The device comes in a singular memory configuration featuring 6 GB of RAM paired with 128 GB of internal storage. Storage expansion is supported via a dedicated microSDXC card slot. It launched running the Android 10 operating system out of the box.

=== Cameras ===
The rear of the device features a quad-camera system accented by a distinct quad-LED flash module. The camera array consists of:

- 64-megapixel main / wide sensor with an f/1.8 aperture, 25mm focal length, 1/1.97" sensor size, 0.7 µm pixel size, and Phase Detection Autofocus (PDAF)
- 5 MP ultrawide sensor with an f/2.2 aperture, 115-degree field of view, 1/5.0" sensor size, and 1.12 µm pixel size
- 2 MP macro with an f/2.4 aperture
- 2 MP auxiliary with an f/2.4 aperture

The rear camera ecosystem supports features such as high dynamic range (HDR) imaging, panoramic stitching, and video recording capacities up to 4K resolution at 30 frames per second (fps) as well as 1080p at 30fps.

The front-facing selfie camera comprises a single 16 MP wide-angle lens with an f/2.0 aperture, 27mm focal length, 1/3.06" sensor size, and 1.0 µm pixel size, supporting video capture at 1080p at 30fps.
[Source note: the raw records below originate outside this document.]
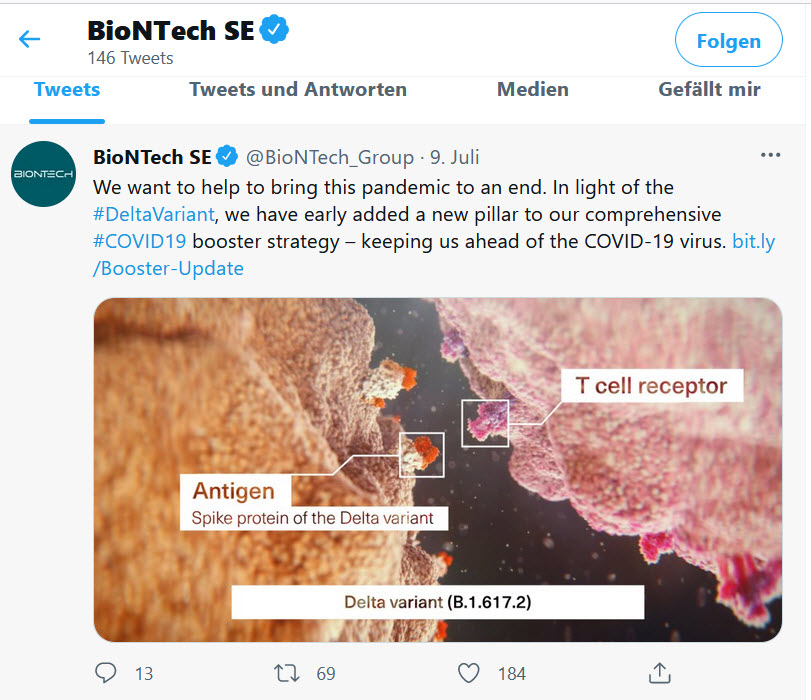The image size is (811, 700).
Task: Retweet the BioNTech booster tweet
Action: tap(287, 672)
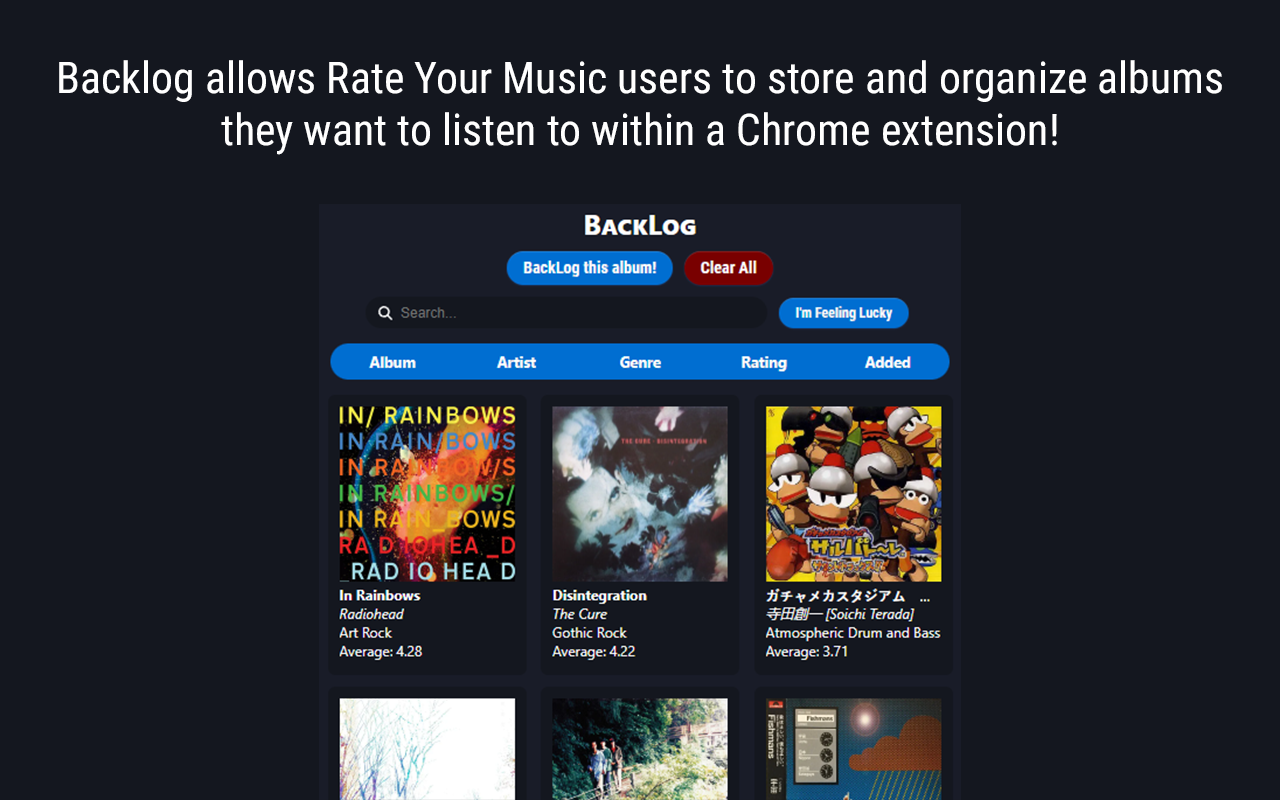Viewport: 1280px width, 800px height.
Task: Click the Disintegration album cover
Action: click(x=640, y=493)
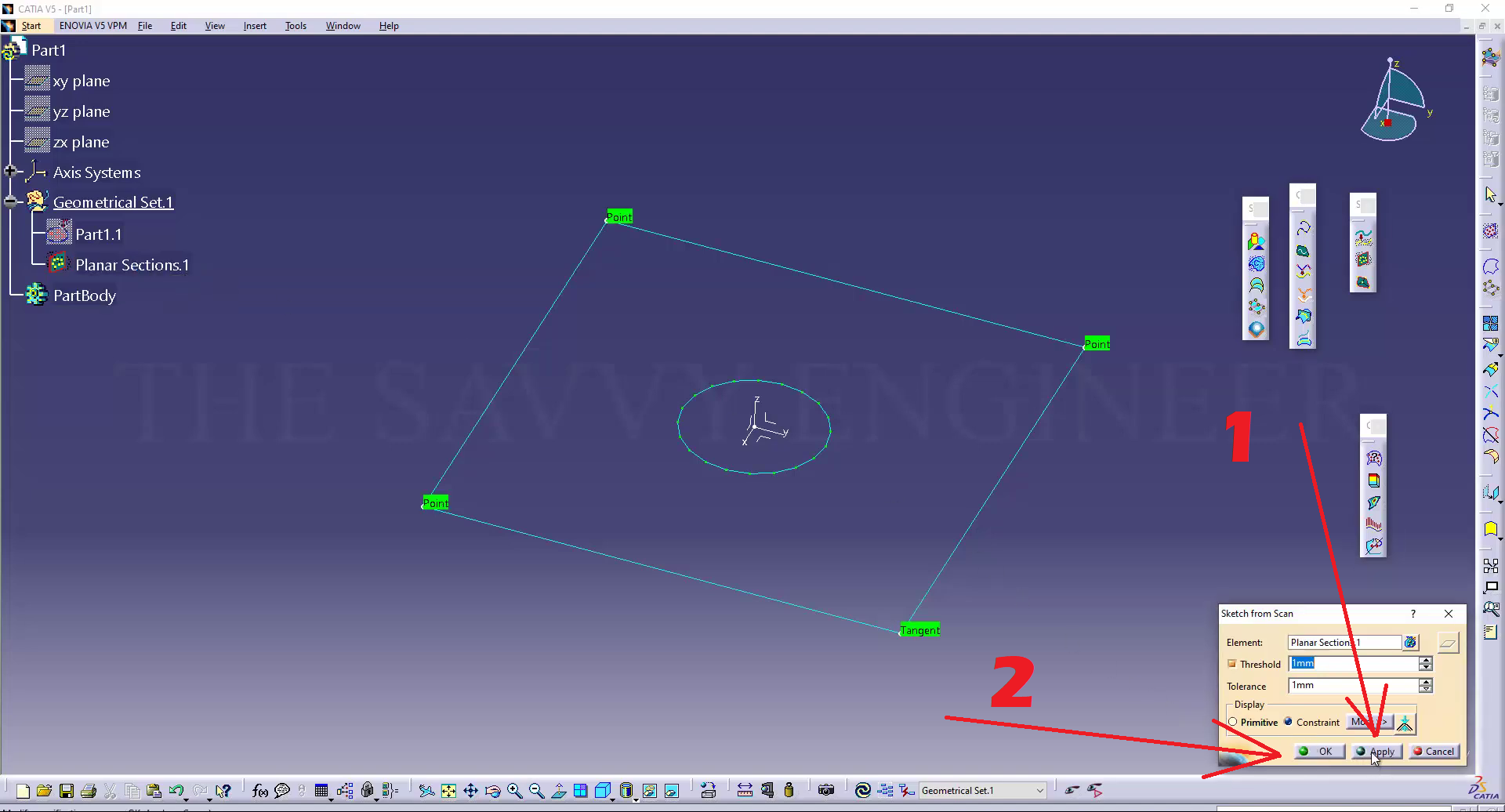Screen dimensions: 1505x812
Task: Expand the Axis Systems tree node
Action: [10, 172]
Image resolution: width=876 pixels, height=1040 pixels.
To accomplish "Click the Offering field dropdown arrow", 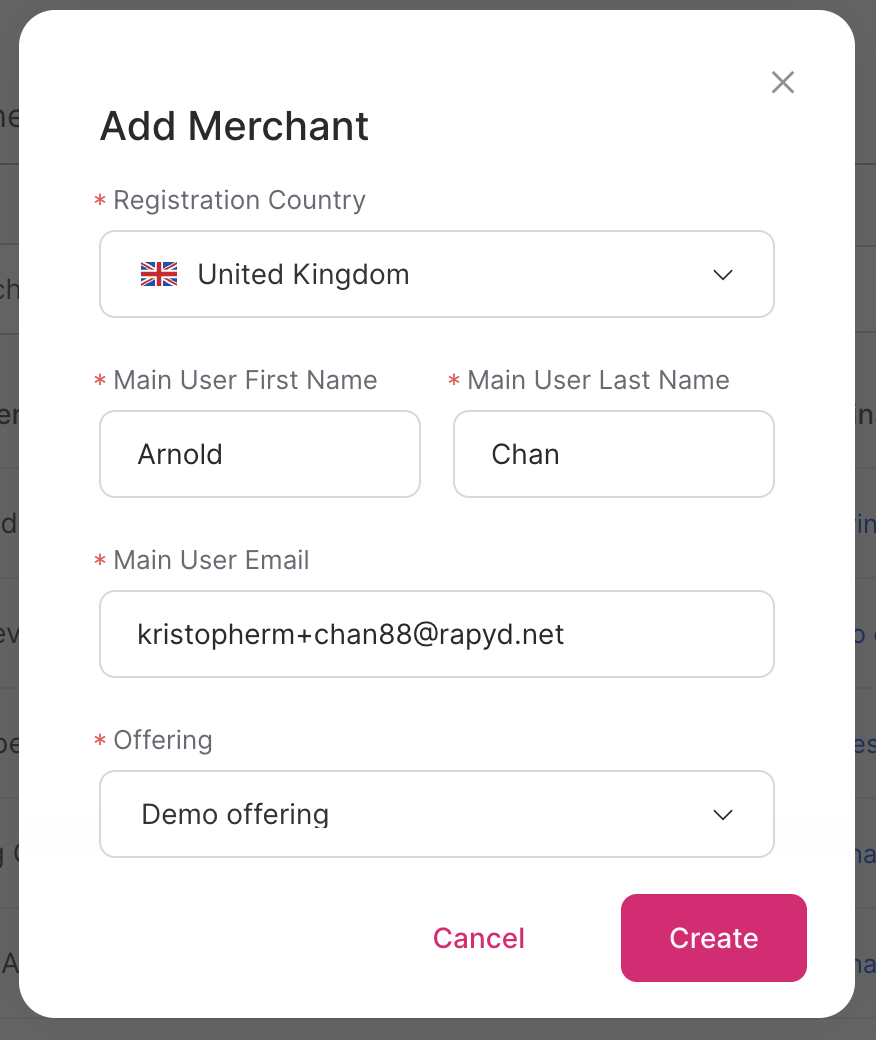I will pos(722,814).

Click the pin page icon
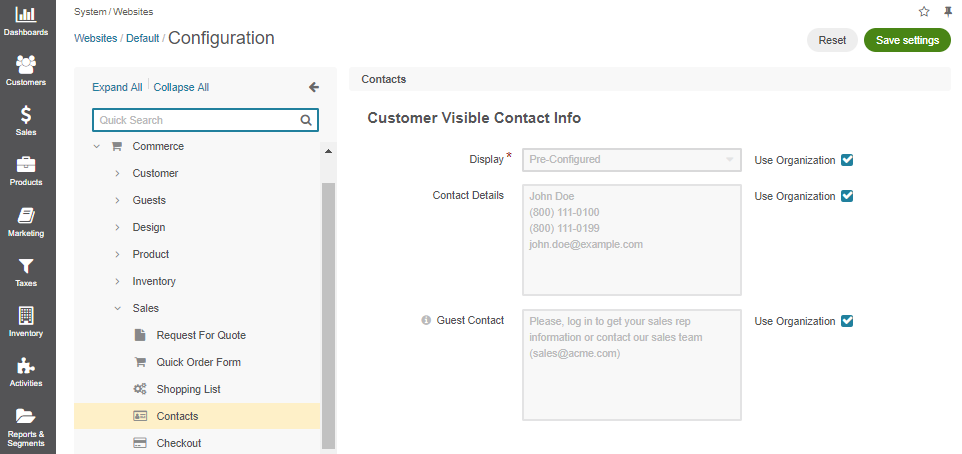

=== Audio and Connectivity ===
The K92 5G includes built-in stereo loudspeakers and retains a 3.5mm legacy headphone jack. Wireless communication is handled via dual-band Wi-Fi 802.11 a/b/g/n/ac with Wi-Fi Direct support, and Bluetooth 5.1 supporting A2DP and Low Energy (LE). Global positioning and navigation capabilities are implemented through GPS, GLONASS, and GALILEO systems. The handset features Near Field Communication (NFC) but lacks an infrared port or FM radio receiver. Wired data transfer and charging are routed through a USB Type-C 3.1 interface. Additional onboard hardware sensors include an accelerometer, proximity sensor, and compass.

=== Battery ===
Powering the device is a non-removable Lithium-Polymer (Li-Po) 4000 mAh battery. The device supports fast charging capabilities via Qualcomm's Quick Charge 4.0 standard.

== Reception ==
PCMag reviewer Steven Winkelman noted that while the skin had become more user-friendly compared to previous iterations, it still featured significant visual and navigational modifications from stock Android, such as customized icons, a reorganized Settings menu, and a modified Search bar. Additionally, the phone contained approximately two dozen pre-installed carrier and third-party applications (bloatware) totaling nearly 15 GB of storage. At the time of its release, future software support and upgrades to Android 11 remained unconfirmed by LG.